Coroner rules death was from suicide
By Jane Beathard
Administrators at London City Schools are cooperating with local law enforcement to investigate the death of 11-year-old Hailey Petee.
The fifth-grade student at London Elementary School was found dead in her home early Sunday — the apparent victim of a suicide.
“We’re investigating all aspects of the incident,” said London Police Chief Dave Wiseman. “We want to know what actually happened.”
On Monday, Wiseman did get confirmation from Madison County Coroner James Kaehr, M.D., that the cause of Petee’s death was suicide.
On Sunday, officers searched the student’s school desk, looking for clues about her mental state and conduct.
In broadcast reports, parents Melinda Groce and David Petee said their daughter hung herself after months of bullying by her peers. Petee suffered from attention deficit disorder and wore glasses, they said.
In the meantime, a telecommunications harassment case is pending in Madison County Municipal Court against London resident Alexis K. Zacharias, 40, who is accused of threatening the 11-year-old girl’s mother last fall via Facebook.
Zacharias pleaded not guilty to the charge and is awaiting a March 4 trial. Repeated attempts by The Madison Press to contact Zacharias for comment were not successful.
Zacharias also was charged with disorderly conduct against the 11-year-old girl. That charge was dismissed.
Madison County EMA Director Roger Roberts and counselors were in LES Monday morning to assist grieving students and staff members.
Superintendent Tom Ben said the district is mourning the tragic loss of life.
“As a faculty, we extend our sympathy to Hailey’s family and friends. We respect the privacy of the family during this time of bereavement and will refrain from any additional comments,” Ben said.
Suicides of girls younger than 14 are extremely rare in the United States, said Julie Cerel, a psychologist and suicide bereavement expert with the University of Kentucky.

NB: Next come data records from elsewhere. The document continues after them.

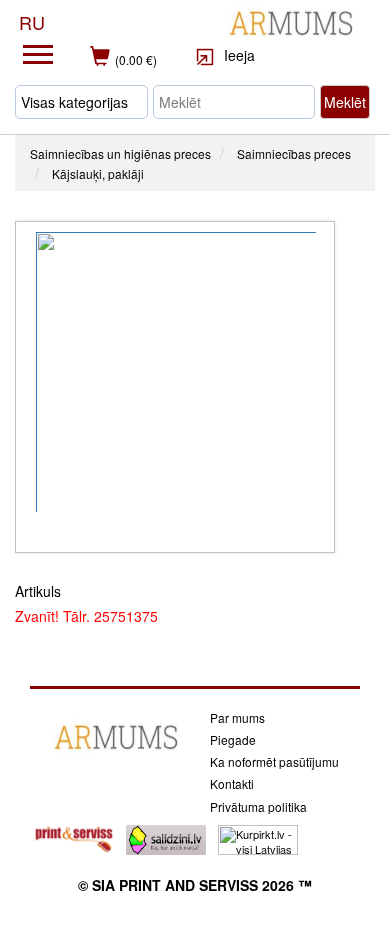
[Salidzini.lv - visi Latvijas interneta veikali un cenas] (166, 838)
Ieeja (237, 55)
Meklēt (345, 102)
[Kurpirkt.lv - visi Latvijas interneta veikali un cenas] (258, 838)
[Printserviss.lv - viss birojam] (74, 838)
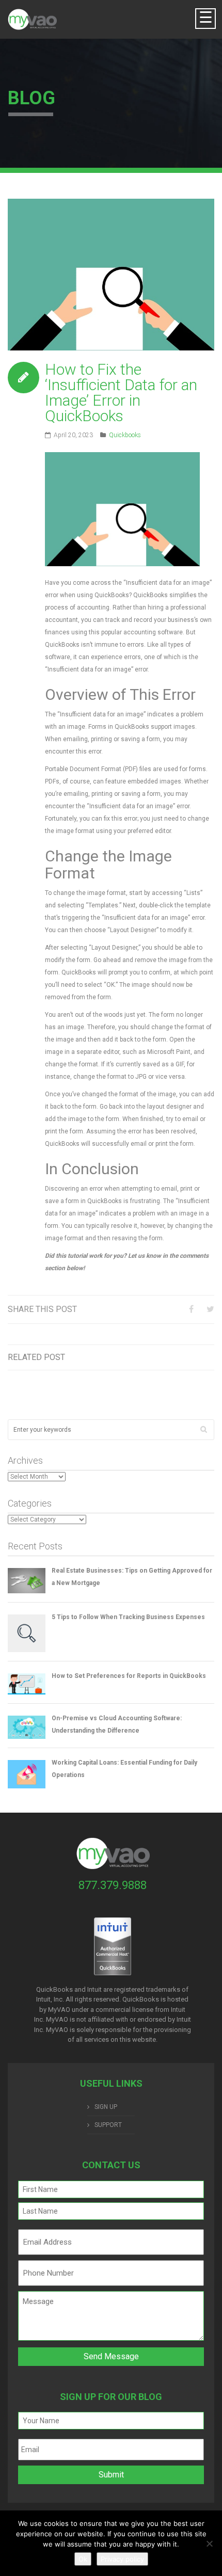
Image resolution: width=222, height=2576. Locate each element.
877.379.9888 (112, 1885)
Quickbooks (125, 435)
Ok (82, 2559)
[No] (209, 2543)
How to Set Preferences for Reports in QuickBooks (129, 1675)
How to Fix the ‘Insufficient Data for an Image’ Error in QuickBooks (121, 392)
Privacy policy (122, 2559)
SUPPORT (108, 2125)
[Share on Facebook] (191, 1309)
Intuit (178, 2009)
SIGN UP (105, 2106)
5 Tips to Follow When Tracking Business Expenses (128, 1617)
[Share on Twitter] (210, 1309)
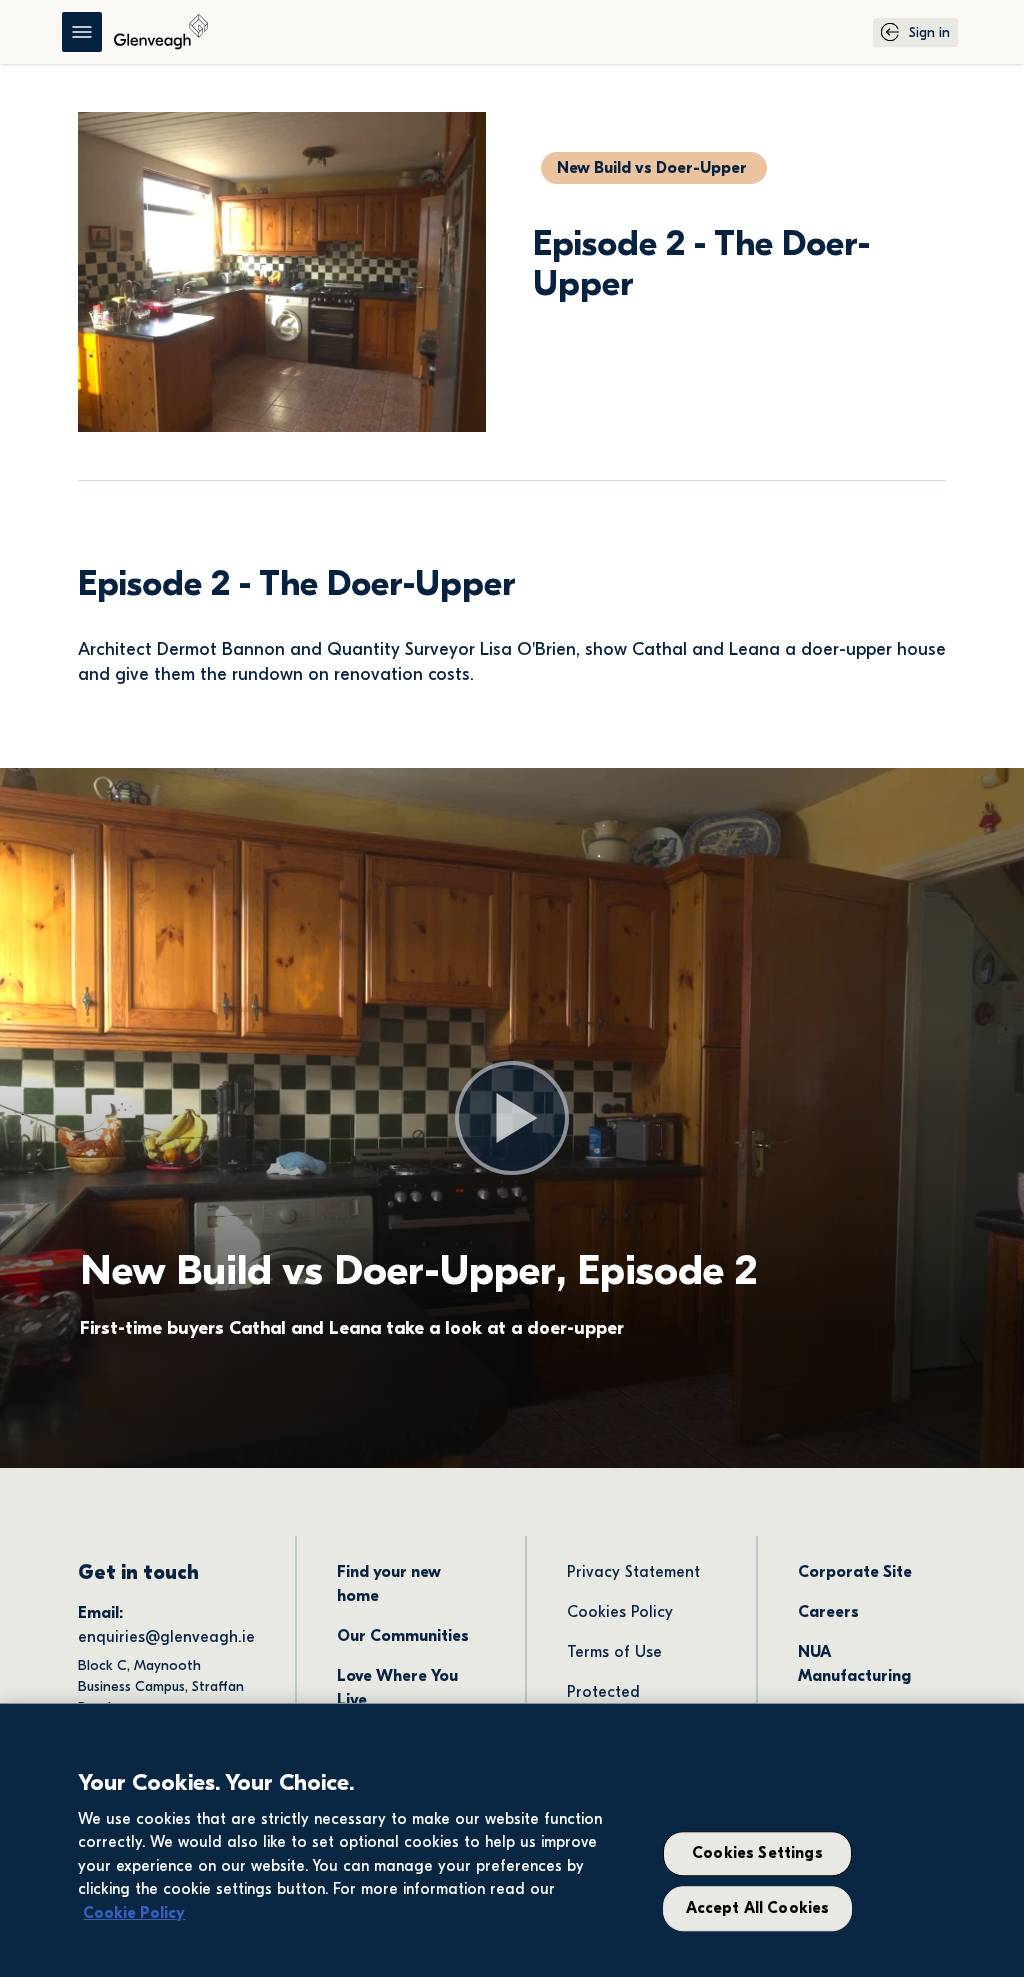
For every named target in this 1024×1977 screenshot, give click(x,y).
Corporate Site (855, 1572)
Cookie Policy (134, 1913)
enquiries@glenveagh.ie (166, 1637)
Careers (828, 1612)
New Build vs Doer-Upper (652, 168)
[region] (512, 1840)
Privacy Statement (633, 1572)
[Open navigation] (82, 32)
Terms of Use (614, 1652)
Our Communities (403, 1636)
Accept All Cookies (758, 1908)
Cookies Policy (620, 1612)
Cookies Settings (757, 1854)
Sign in (929, 32)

In 2010, 274 children in that age bracket committed suicide. Only 87 were girls. However, Cerel noted the number increased in recent years.
Cerel said bullying alone will not lead a child to commit suicide. Family problems and mental illness are contributing factors. Add a stressor such as a family death or interaction with the juvenile court system and a child may act impulsively.
“Child suicides involve impulsivity most of the time,” Cerel said. “They don’t think it through at the moment.”
Parents should talk to their children about suicide. Avoiding a conversation is the wrong approach, Cerel stressed.
“Kids are already hearing about suicide (from friends and the media),” she said. “Don’t be afraid to ask them if they are thinking about it.”
At highest risk of considering suicide are siblings of a victim.
Classmates are also at risk, but not those closest to the victim. Close friends see and suffer the havoc caused by a suicide and are less-likely to mimic that behavior as a result, Cerel said.
“It’s the ‘marginal’ kids that are of greater concern,” she added.